Is it possible grant execute on a package to a role? The following snippet (run as SYS AS SYSDBA) demonstrates my problem.
SET SERVEROUTPUT ON SIZE 1000000;
CREATE USER foo_user IDENTIFIED BY foo;
GRANT CONNECT, UNLIMITED TABLESPACE TO foo_user;
CREATE USER bar_user IDENTIFIED BY bar;
GRANT CONNECT, UNLIMITED TABLESPACE TO bar_user;
CREATE OR REPLACE PACKAGE foo_user.foo_package AS
PROCEDURE foo_procedure;
END;
/
CREATE OR REPLACE PACKAGE BODY foo_user.foo_package AS
PROCEDURE foo_procedure AS
BEGIN
DBMS_OUTPUT.PUT_LINE('Ran foo_user.foo_package.foo_procedure');
END foo_procedure;
END;
/
CREATE ROLE bar_role;
GRANT bar_role TO bar_user;
GRANT EXECUTE ON foo_user.foo_package TO bar_role;
CREATE TABLE bar_user.bar_table(bar_column NUMBER);
CREATE OR REPLACE TRIGGER bar_user.bar_table_bit
BEFORE INSERT ON bar_user.bar_table
FOR EACH ROW
BEGIN
foo_user.foo_package.foo_procedure;
END;
/
INSERT INTO bar_user.bar_table (bar_column) VALUES (1);
The execute grant on foo_user.foo_package to bar_role works, however, the creation of the trigger which relies on the grant does not.
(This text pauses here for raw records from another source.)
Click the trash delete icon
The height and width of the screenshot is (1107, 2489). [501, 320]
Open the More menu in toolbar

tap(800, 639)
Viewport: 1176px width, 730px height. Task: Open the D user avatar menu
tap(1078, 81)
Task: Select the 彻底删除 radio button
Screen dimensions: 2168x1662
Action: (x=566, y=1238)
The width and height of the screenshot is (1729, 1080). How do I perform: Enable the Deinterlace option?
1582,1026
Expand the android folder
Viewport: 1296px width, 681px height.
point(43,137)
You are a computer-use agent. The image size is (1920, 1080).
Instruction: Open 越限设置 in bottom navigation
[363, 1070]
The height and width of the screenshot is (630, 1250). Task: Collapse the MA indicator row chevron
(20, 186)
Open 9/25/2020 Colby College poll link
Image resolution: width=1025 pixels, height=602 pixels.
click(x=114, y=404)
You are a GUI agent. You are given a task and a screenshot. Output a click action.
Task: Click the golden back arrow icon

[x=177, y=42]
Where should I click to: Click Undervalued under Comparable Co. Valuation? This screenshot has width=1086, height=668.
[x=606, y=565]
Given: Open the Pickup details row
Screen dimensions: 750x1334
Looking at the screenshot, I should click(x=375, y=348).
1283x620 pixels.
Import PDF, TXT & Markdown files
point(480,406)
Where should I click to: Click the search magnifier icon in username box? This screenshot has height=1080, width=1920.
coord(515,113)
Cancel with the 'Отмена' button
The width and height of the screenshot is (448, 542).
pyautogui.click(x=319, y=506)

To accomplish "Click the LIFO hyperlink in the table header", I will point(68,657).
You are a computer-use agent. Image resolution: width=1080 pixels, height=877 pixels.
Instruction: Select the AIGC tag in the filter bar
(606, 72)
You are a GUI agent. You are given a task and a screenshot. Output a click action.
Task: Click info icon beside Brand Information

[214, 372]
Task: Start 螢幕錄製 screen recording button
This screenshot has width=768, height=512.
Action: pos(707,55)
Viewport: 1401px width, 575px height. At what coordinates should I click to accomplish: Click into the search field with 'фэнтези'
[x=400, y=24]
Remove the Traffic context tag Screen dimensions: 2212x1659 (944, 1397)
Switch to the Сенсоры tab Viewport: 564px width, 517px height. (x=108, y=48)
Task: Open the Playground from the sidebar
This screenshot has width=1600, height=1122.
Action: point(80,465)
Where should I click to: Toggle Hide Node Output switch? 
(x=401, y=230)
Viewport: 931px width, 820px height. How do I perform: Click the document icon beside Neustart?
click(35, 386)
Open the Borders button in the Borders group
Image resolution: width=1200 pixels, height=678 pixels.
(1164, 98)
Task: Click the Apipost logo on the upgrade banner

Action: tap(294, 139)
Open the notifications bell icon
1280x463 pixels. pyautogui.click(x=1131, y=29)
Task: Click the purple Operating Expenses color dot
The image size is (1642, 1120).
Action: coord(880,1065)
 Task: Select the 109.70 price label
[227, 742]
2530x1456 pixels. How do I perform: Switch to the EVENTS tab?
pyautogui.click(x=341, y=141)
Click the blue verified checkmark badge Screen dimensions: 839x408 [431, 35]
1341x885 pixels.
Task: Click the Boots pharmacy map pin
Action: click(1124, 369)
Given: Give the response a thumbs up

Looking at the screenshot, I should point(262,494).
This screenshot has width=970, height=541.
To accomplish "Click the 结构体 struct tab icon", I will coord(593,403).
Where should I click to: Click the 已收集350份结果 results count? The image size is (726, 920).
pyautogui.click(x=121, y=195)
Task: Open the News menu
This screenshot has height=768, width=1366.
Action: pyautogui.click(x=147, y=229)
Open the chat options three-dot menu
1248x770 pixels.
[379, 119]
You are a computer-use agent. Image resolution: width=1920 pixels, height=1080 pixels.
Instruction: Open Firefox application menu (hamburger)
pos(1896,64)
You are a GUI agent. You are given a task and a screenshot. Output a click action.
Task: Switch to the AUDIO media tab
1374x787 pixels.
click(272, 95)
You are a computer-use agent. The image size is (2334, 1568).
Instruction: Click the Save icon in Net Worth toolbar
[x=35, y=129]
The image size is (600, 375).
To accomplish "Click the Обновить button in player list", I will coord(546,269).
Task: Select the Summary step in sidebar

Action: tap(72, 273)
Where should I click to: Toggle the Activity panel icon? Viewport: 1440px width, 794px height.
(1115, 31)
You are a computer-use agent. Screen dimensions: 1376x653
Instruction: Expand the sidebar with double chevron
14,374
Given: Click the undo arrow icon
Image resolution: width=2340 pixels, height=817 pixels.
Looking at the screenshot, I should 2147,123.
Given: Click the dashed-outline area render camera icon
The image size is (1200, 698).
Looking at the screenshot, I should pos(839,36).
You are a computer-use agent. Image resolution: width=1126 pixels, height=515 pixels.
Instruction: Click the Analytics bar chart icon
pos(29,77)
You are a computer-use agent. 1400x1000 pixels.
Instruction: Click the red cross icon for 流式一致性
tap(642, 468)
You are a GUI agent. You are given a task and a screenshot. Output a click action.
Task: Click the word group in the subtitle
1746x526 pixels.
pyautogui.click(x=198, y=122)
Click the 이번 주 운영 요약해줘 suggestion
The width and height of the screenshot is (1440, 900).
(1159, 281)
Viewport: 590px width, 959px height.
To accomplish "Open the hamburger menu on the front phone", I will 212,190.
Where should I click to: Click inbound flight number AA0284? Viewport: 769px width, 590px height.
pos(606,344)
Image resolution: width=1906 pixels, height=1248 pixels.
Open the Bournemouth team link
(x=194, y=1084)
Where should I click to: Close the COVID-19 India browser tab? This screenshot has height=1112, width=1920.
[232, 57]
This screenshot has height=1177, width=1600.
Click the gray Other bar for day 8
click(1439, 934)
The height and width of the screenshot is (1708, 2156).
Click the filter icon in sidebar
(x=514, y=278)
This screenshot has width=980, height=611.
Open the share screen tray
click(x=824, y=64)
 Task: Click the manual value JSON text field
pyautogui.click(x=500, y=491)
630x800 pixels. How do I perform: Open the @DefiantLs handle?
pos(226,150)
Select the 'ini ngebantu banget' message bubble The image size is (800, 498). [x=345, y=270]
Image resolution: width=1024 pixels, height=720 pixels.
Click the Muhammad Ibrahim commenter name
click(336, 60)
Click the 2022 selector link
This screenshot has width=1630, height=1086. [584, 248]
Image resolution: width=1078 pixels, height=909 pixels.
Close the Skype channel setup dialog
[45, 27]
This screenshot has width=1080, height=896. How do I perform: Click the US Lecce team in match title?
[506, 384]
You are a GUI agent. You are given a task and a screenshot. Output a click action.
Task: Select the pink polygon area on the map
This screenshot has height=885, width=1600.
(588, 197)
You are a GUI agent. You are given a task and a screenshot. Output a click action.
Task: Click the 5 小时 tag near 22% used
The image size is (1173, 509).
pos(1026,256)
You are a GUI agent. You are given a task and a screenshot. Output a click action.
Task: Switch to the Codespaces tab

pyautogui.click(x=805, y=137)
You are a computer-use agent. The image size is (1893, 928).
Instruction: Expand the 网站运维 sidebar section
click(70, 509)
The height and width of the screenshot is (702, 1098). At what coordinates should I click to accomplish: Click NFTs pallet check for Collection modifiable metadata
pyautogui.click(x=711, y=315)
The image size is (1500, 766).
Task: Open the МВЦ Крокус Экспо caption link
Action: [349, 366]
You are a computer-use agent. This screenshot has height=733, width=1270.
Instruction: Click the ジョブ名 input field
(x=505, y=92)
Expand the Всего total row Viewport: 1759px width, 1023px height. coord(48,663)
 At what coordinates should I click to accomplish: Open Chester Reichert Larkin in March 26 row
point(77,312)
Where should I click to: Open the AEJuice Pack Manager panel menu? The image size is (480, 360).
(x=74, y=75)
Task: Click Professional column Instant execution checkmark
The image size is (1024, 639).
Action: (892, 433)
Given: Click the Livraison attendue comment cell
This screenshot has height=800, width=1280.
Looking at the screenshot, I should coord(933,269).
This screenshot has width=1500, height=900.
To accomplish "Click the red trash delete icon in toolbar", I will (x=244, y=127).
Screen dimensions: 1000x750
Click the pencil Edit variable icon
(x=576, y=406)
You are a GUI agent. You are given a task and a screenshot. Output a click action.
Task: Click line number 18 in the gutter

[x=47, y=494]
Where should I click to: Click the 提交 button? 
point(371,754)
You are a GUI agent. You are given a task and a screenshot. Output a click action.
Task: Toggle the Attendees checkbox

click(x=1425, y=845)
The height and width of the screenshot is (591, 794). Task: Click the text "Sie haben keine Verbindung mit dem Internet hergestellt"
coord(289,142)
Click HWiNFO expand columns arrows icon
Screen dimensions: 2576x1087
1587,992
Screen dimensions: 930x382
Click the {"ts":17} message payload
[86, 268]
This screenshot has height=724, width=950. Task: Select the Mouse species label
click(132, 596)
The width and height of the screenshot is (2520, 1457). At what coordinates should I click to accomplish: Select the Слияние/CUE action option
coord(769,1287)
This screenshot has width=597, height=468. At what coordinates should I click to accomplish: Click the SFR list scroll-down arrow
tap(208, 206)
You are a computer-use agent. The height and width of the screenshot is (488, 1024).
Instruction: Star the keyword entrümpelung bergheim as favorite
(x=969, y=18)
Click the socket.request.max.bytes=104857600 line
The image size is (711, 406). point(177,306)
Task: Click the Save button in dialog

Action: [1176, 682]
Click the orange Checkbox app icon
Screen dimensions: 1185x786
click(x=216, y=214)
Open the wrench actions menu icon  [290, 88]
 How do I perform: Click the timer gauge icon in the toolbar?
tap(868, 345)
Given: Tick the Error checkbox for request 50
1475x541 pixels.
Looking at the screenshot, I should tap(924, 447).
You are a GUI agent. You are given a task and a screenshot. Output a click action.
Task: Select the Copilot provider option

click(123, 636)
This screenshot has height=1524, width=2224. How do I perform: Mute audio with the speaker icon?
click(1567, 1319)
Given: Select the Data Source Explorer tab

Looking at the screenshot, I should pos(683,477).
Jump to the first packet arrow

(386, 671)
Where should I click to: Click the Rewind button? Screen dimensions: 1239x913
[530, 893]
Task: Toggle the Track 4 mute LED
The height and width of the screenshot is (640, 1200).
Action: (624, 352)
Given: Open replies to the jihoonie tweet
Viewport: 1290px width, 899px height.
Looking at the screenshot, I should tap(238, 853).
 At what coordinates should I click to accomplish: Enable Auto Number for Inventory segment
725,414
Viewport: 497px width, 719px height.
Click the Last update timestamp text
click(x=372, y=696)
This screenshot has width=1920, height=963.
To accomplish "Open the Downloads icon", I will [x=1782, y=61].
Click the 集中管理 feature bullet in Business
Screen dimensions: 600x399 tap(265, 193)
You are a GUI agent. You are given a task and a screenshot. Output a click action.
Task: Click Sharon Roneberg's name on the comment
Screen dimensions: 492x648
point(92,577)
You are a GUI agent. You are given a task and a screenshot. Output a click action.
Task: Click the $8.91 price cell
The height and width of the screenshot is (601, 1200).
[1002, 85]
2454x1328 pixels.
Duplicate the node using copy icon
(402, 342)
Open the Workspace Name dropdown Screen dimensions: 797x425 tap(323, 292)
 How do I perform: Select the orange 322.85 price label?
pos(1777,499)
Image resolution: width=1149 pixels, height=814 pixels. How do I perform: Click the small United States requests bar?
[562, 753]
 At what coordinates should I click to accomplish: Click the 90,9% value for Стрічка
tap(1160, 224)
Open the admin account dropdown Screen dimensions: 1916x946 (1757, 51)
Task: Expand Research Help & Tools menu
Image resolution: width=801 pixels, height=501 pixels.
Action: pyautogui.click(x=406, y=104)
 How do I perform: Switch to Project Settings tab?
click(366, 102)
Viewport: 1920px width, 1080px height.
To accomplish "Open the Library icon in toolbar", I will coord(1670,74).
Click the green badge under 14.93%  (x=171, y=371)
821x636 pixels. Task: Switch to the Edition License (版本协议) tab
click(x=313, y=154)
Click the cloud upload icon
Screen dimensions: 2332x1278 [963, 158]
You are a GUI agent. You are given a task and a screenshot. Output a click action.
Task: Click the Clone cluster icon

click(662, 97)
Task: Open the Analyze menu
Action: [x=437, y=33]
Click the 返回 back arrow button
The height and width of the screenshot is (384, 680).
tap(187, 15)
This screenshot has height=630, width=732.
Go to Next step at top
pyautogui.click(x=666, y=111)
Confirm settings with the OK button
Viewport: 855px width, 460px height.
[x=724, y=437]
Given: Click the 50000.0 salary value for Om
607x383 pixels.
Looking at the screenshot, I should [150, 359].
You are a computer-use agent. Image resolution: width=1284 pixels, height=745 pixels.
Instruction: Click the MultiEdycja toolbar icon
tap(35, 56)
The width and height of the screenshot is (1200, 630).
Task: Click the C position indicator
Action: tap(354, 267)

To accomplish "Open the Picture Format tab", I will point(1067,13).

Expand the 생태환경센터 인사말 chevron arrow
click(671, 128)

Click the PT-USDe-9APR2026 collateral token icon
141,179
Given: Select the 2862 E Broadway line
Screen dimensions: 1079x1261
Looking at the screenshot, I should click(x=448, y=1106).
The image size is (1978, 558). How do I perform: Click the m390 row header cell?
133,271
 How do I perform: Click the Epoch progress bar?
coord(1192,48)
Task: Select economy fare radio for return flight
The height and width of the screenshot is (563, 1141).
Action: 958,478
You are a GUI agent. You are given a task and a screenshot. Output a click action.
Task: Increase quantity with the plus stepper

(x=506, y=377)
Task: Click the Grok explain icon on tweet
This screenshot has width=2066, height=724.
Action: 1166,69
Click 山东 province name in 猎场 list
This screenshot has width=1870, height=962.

If, however, I replace the grant to bar_role with a grant to bar_user the creation of the trigger works fine. So replacing
CREATE ROLE bar_role;
GRANT bar_role TO bar_user;
GRANT EXECUTE ON foo_user.foo_package TO bar_role;
with
GRANT EXECUTE ON foo_user.foo_package TO bar_user;
works fine.
Am I doing something wrong or is not possible to grant execute on a package to a role?